Piatti A.E., Salinas R., Grebel E.K.
<Mon. Not. R. Astron. Soc., 482, 980-987 (2019)>
=2019MNRAS.482..980P 2019MNRAS.482..980P (SIMBAD/NED BibCode)
ADC_Keywords: Magellanic Clouds ; Associations, stellar ; Photometry, SDSS ;
Morphology
Keywords: galaxies: individual: LMC - galaxies: star clusters: general
Abstract:
We present results from photometric and spectroscopic data obtained
with SOAR and Gemini observatory facilities in the field of a recently
discovered star cluster. The cluster, projected towards the Eastern
side of the outer disc of the Large Magellanic Cloud (LMC), was
originally placed nearly 10kpc behind the LMC with an age and
metallicity typical of the innermost LMC star cluster population. We
assigned radial velocity (RV) memberships to stars observed
spectroscopically, and derived the cluster age and distance from
theoretical isochrone fitting to the cluster colour-magnitude diagram.

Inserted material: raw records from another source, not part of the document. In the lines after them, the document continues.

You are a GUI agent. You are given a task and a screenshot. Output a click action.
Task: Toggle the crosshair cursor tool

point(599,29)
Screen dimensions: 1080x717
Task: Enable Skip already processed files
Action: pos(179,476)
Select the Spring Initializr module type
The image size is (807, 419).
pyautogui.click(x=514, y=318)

The new object turned out to be a 0.9Gyr old outer LMC disc cluster,
which possibly reached the present position after being scattered from
the innermost LMC regions where it might have been born. We arrived at
this conclusion by examining the spatial distribution of LMC star
clusters of similar age, by comparing the derived spectroscopic
metallicity with that expected for an outside-in galaxy formation
scenario, by considering the cluster internal dynamical stage as
inferred from its derived structural parameters and by estimating the
circular velocity of a disc that rotates with the corresponding star
cluster radial velocity at the cluster's deprojected distance, which
resulted to be nearly 60 per cent higher than that of most of the
outer LMC disc clusters.
Description:
The cluster was observed on 2018 January 3 with the SOAR Adaptive
Module (SAM) coupled with its Imager (SAMI), installed at the SOAR
4.1m telescope at Cerro Pachon, Chile. SAM is a ground-layer adaptive
optics system correcting atmospheric turbulence near the ground.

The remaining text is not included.